* begin RECORDS SUPPLIED *
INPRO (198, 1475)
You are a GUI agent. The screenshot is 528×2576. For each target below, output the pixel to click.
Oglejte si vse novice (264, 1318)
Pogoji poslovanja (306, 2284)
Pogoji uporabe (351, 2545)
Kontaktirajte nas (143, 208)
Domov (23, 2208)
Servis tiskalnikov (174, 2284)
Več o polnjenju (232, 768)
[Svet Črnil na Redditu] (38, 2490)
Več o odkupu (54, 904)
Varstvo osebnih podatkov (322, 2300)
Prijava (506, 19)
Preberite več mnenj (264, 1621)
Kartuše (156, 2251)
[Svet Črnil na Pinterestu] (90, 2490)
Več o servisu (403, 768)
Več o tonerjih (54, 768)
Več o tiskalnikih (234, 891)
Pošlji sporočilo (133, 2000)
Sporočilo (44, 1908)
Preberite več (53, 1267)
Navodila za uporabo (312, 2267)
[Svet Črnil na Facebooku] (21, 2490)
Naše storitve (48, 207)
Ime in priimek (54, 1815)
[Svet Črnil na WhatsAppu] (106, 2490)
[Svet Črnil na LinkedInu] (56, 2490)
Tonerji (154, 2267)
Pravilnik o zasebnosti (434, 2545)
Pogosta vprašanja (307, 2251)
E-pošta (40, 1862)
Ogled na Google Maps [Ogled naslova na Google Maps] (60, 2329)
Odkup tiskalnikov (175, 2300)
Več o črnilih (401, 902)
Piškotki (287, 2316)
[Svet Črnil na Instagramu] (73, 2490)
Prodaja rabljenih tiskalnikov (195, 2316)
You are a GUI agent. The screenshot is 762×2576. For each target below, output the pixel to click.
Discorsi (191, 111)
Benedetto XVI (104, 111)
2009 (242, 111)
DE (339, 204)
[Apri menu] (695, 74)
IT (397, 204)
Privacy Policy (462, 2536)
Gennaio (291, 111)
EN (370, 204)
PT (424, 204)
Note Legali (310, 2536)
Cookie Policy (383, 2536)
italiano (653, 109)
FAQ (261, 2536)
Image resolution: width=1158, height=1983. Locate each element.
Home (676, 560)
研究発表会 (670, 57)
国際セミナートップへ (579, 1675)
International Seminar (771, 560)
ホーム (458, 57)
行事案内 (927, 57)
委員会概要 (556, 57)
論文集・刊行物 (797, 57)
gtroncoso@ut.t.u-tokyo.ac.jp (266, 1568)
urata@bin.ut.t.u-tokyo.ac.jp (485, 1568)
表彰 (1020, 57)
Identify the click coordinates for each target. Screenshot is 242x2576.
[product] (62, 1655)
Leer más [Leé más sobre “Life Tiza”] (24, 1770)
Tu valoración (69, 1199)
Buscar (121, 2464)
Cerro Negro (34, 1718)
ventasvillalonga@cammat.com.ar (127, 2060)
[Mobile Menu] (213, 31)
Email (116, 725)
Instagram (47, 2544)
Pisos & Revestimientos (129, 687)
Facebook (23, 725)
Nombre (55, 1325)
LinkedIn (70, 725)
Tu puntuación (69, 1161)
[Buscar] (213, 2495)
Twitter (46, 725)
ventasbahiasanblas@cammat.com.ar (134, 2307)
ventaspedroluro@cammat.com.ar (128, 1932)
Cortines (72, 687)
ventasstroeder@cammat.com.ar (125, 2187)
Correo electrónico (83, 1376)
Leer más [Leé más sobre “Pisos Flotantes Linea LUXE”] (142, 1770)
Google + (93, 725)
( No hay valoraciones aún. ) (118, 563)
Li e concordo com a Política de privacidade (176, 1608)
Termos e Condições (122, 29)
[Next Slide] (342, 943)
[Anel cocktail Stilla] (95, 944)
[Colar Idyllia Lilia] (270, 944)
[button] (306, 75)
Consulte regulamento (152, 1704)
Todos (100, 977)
* end RECORDS SUPPLIED *
TASK INSTRUCTIONS: Pull out each line of the items above that contains the word "Leer".

RESULT OF THIS EXERCISE:
Leer más [Leé más sobre “Life Tiza”] (24, 1770)
Leer más [Leé más sobre “Pisos Flotantes Linea LUXE”] (142, 1770)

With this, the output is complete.